The Exoscan diffuse reflectance sampling interface is designed to bring the infrared energy to the sample at a near normal incidence (Figure 1) and the scattered light is collected around the outside of the illumination cone. This is a more efficient collection mechanism for scattered light and it greatly reduces the amount of external reflectance observed (which results in negative spectral bands, if the sample measured is reflective or semi-reflective).
Figure 1
In many ways, the diffuse reflectance interface may be the most versatile and easiest to use of the sampling technologies for a handheld FTIR. Whereas ATR requires good contact with a sample, the large depth of field enables diffuse reflectance to yield good spectra without touching the sample (Figure 2). Getting good contact with ATR for powdered samples is easy when one has a lab system with a conventional pressure device that ensures good contact — not as easy when you have a handheld system and may have inconsistent pressure. Also, diffuse reflectance is less sample angle dependent than ATR and thus less sensitive to alignment with the surface. Thus, the new diffuse reflectance sample interface for the Exoscan system improves measurements on many types of solid samples (Figure 3).
Figure 2
In our testing, we have found very good results on a wide variety of samples including artwork, soils, rocks and minerals, rough plastics, carbon fiber composites, fabrics and corrosion on metal surfaces. Though there is an overlap between samples which can be analyzed with the external (45 degree) reflectance and diffuse reflectance interface, we have found that if the sample reflects little light, the diffuse reflectance interface will perform better. Also, the diffuse reflectance interface is less sensitive to focus at the sample than the external reflectance. On the other hand, the diffuse reflectance interface does not give good spectra for materials with highly reflective surfaces, since none of the light is diffusely scattered into the detector collection optics.
Figure 3
A. Composite Analysis
Mid modulus, carbon fiber epoxy resin composites are finding ever-increasing use in commercial aircraft applications. We have carried out extensive work using the Exoscan to analyze damage caused by thermal stress to these classes of composite.

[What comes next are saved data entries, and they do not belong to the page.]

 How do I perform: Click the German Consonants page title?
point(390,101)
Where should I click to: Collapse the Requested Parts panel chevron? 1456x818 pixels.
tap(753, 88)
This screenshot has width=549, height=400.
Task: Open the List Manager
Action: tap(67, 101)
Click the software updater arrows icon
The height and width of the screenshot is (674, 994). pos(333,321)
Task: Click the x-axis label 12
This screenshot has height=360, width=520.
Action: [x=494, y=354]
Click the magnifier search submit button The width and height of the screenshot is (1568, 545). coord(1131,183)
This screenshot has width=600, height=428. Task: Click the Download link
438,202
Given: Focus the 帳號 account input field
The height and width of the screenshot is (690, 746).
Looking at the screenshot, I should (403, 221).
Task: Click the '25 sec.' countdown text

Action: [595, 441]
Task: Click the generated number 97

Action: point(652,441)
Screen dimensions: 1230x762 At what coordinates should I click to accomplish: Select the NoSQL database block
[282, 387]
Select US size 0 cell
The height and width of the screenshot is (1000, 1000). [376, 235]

As a result of the manufacturing process, the outer surface of the composite has a higher ratio of resin component to carbon fiber (it is "resin rich") than does the sub-surface of the composite ("fiber rich"). The composite resin provides a strong IR spectrum; the carbon fiber does not have an observable spectrum. Therefore, the outer surface of composite provides a stronger overall IR spectrum than does the subsurface. In fact, either the external reflectance or diffuse reflectance spectrum of composite surface (Figure 4) is essentially equivalent with respect to absorbance-to-noise ratio.
Figure 4
When the external reflectance and diffuse reflectance infrared spectrum of the fiber rich sub-surface is recorded, a very different result occurs. In both cases, the baseline is sloped due to scattering of light by the carbon fiber, but, the external reflectance spectrum exhibits an absorbance-to-noise ratio considerably less than that of the diffuse reflectance measurement (Figure 5). Thus, we find that the Exoscan equipped with diffuse reflectance sampling interface provides higher quality spectra of the carbon fiber–rich subsurface than does the external reflectance method.
Figure 5
B. Soil
The concentration of certain inorganics in underlying soil can have an affect on the longevity of road surfaces. Thus, the Exoscan diffuse reflectance interface was used to determine the concentration of sulfate in soil for this application. We found that using the sulfate overtone bands in the 2300–2090 cm–1 region (Figure 6) provided a linear correlation for the amount of sulfate in soil in the relevant concentration ranges (Figure 7). The soil was measured by simply placing the Exoscan sampling interface in light contact with the soil. Diffuse reflectance measurements with the Exoscan can identify a variety of mineral components in soil and rocks, as well.
Figure 6
C. Rare Art
Mosaic tiles require a protective coating to prevent fading of their original gloss and color. Two tiles painted with ethyl silicate paint were measured via Exoscan diffuse reflectance. One tile had a single layer of a protective coating and the second had two layers of the protective coating. Both tiles were artificially weathered and this resulted in fading of the sample with the single coating application.
Figure 7
The diffuse reflectance IR spectra (Figure 8) of the coated mosaics reveal several differences. First, there is a shift in the carbonyl absorbance from 1745 cm–1 in the twice coated sample to 1738 cm–1 in the single coated sample. Also, the relative intensities of the bands at 1791 cm–1 and 2511 cm–1 are less in the single coated sample compared to the double coated sample.
Figure 8
Handheld spectrometers will enable FTIR to tackle new applications, industries and markets. However, just as in traditional lab systems, in order to accommodate these new opportunities, the correct sampling interface is critical to obtaining useful results. For this reason, the Exoscan handheld FTIR adds diffuse reflectance capabilities to its other reflectance methodologies and affords the user with a wide range of sampling options.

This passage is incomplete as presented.